Acabou de acontecer enquanto escrevo esse artigo. As informações vêm do UOL Notícias. Fatos inacreditáveis, porém, a espetacularização do dia a dia deixa pouco espaço para entender a singularidade do momento.
Em um dos países mais espiritualizados do mundo, bem na base da cadeia de montanhas mais alta da Terra, o governo do Nepal desliga todas as redes sociais.
Foram bloqueadas as redes: Facebook; Messenger; Instagram; YouTube; WhatsApp; X; LinkedIn; Snapchat; Reddit; Discord; Pinterest; Signal; Threads; WeChat; Quora; Tumblr; Clubhouse; Mastodon; Rumble; VK; Line; IMO; Zalo; Soul; Hamro Patro e BeReal.
Segundo o governo, a medida foi tomada para evitar abusos online em que usuários com identidades falsas espalham “discursos de ódio” e “notícias falsas”. Em comunicado, os órgãos governamentais afirmaram que respeitam a liberdade de expressão, mas disseram que querem plataformas “responsáveis e bem administradas”. Apenas TikTok e Viper cumpriram o que a lei pedia.
Alegando indignação com o bloqueio das redes e luta contra a corrupção, os jovens seguiram em protesto pelas ruas na segunda-feira. Segundo eles, o que deveria acabar é a corrupção e não as redes sociais.
A polícia abriu fogo contra manifestantes e ao menos 19 pessoas morreram.
As mortes inflamaram ainda mais a multidão, que seguiu nas ruas.
Os manifestantes espancaram políticos e membros do estado e queimaram a mulher do primeiro-ministro em sua casa.
Tudo transmitido ao vivo pelas redes sociais, que, num recuo do governo, voltaram a funcionar.
É a informação exatamente como ela apareceu no noticiário, sem juízo ou opinião.
Algumas horas depois, um influencer da extrema-direita americana, em palestra numa universidade, leva um tiro e morre no local.
Horas antes, a porta-voz da Casa Branca avisa que o uso de força militar pode ser considerado na defesa da liberdade de expressão em qualquer país do mundo onde ela esteja ameaçada.
Um barco com 11 pessoas é explodido no mar do Caribe numa operação antidrogas do Exército americano, com ordem direta do presidente, sem julgamento nem aviso de rendição ou checagem da carga.
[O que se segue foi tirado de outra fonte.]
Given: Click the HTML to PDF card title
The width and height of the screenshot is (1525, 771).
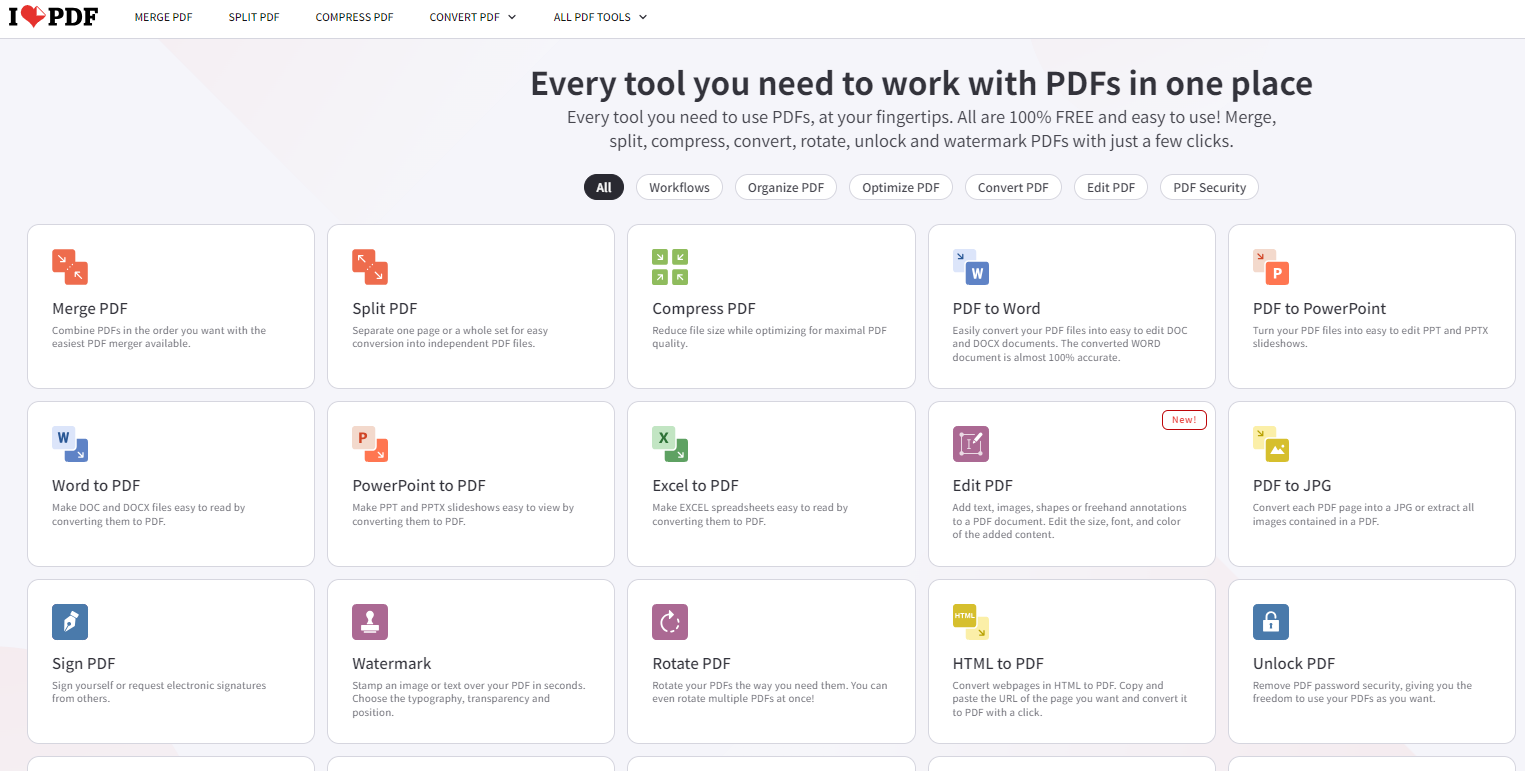Looking at the screenshot, I should tap(998, 664).
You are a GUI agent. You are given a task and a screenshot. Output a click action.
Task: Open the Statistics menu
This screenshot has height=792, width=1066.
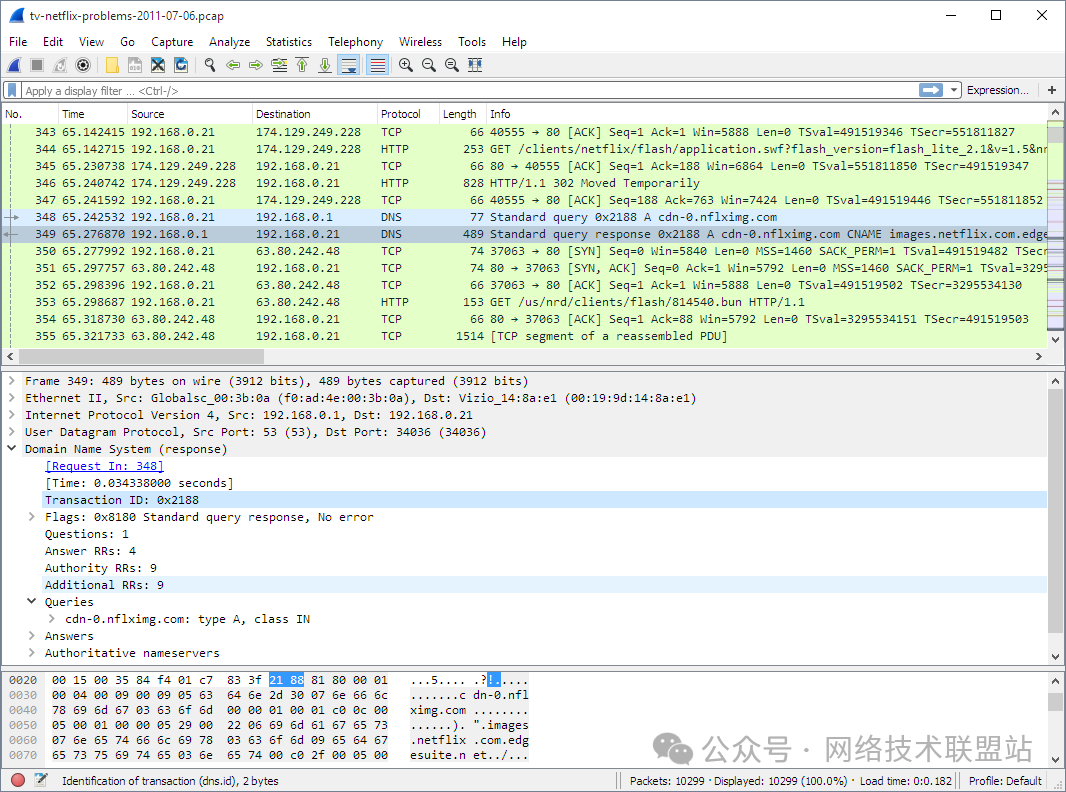(288, 42)
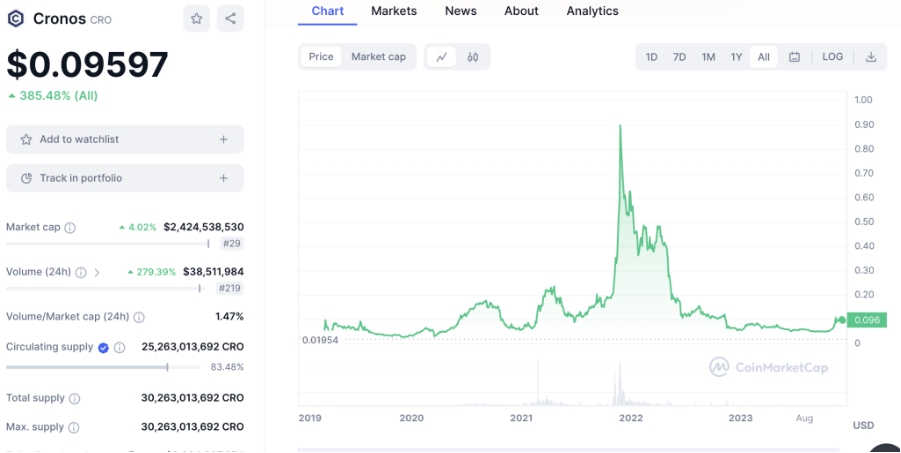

Tudo ao vivo pelas redes.
No início da era das redes, elas buscavam a isenção completa de leis locais e regulações através da simpatia e de um discurso inspirador. E conseguiram na maioria dos países, através de uma sensação positiva de sua atuação: liberdade e empoderamento numa primavera digital.
Em termos de PR, conhecemos por Primavera Árabe.
E através dessa estação, as redes chegaram ao seu verão da Califórnia. Muito poder e quase nenhuma regulação. Algo que não existe em nenhum outro negócio na Terra.
O tempo passou e os empresários das redes e big-techs mostram ao mundo que não precisam mais de jovens defendendo a liberdade pacificamente, pois já possuem aliados poderosos.
Se hoje tudo está cinza como uma tarde de outono é porque a estação chegou. As folhas secas caem de uma hora para outra como os fatos e se acumulam pelo caminho por onde tentamos andar com pouco equilíbrio. Quase impossível saber o que é verdade, opinião ou manipulação. Pode ser o auge econômico desse modelo de negócio, mas para a pessoa comum está tudo muito estranho.
Vivemos o outono nepalês.
Verdades indistinguíveis de não verdades. Opiniões tomando lugar de fatos. Violência como forma de expressão de sua liberdade. Não é à toa que a saúde mental é o grande desafio das pessoas hoje.
Seguindo as estações, o que virá daqui a pouco? O inverno?
Seja como for, chegou a hora de pegar o tênis e ir para o parque.